— The appellee’s intestate was tbe surety of one Reid on a promissory note made by them, payable to tbe appellant, and due in January, 1862. In the summer or fall of 1865, Reid proposed to the appellant to pay tbe note with cotton, at seventy cents a pound, tbe price then being about thirty-five or forty cents. The cotton then in his possession was to be delivered at his gin-house, when ginned and packed, of which the appellant was to have notice. To this proposition the latter agreed, and afterwards he received some cotton, which he sold and appropriated to the payment of the note. But on account of deficiency in the quality and quantity, a balance remained which has not been paid. In May, 1866, the appellant, in reply to an inquiry about the payment of the note, made by the surety through his son, stated that he had agreed with Reid to receive payment in cotton, and he need give himself no uneasiness about it. The suit being on tbe note, against the administrator of the surety alone, the court charged the jury, by proper request of the defendant, to find for him.

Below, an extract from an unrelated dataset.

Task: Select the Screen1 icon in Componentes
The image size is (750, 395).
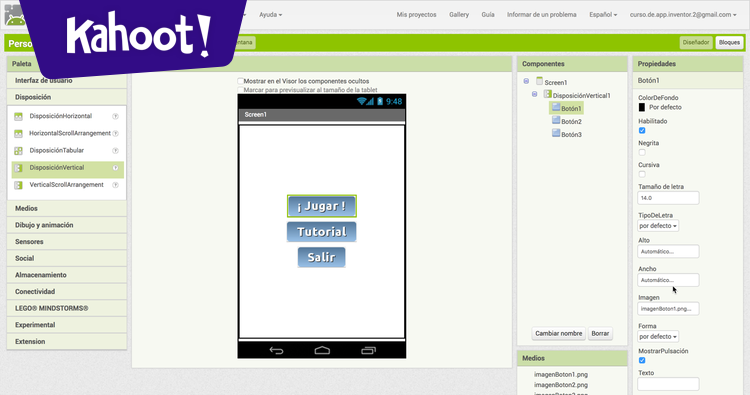Action: 540,81
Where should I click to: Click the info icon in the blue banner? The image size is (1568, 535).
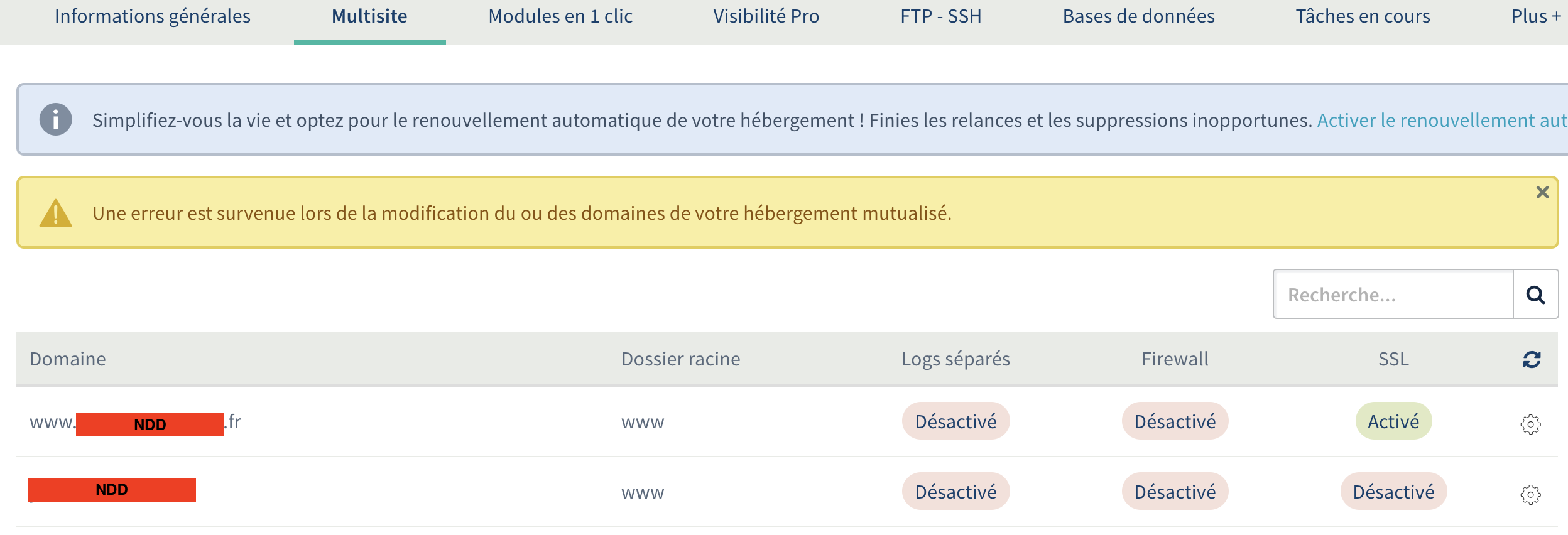pos(56,119)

It is a matter of no little difficulty, in a case of this sort, to discriminate between the province of the jury and that of the *174court. Wben a contract is written, the parties choose the language expressive of its terms, and the interpretation must be by the court. But when it is verbal, and detailed by witnesses, it seems that its terms and the intention of the parties ought to be found by the jury, notwithstanding there is no other conflict in the testimony than the uncertainty of the intention arising from the narration. The testimony may be all true, as far as it goes, and it may tend to prove facts consistent with opposite intentions. Here, the surety seeks a discharge because the creditor made a subsequent agreement with the principal debtor, materially affecting the original contract. An agreement or understanding, touching the payment of the debt, was made ; but whether it materially affected the other is extremely uncertain. It may or may not have done so, or have been intended to do so. Either conclusion may be reasonably deduced from the testimony. There was no agreement to prolong the time of payment otherwise than as inseparably contained in a consent to take the cotton, which was not prepared for delivery. The creditor may have merely expressed a willingness to receive cotton in payment, if it should be tendered to him. This is the more probable, as the price fixed was double the market value. A question of intent is for the jury, except in the construction of writings. The jury must find what agreement, if any, was made. Ewing v. Peck, 26 Ala. 413 : Wolfe v. Parham, 18 Ala. 441; Johnson & Wife v. Collins, 20 Ala. 435. The court erred in the charge given.
The judgment is reversed, and the cause remanded.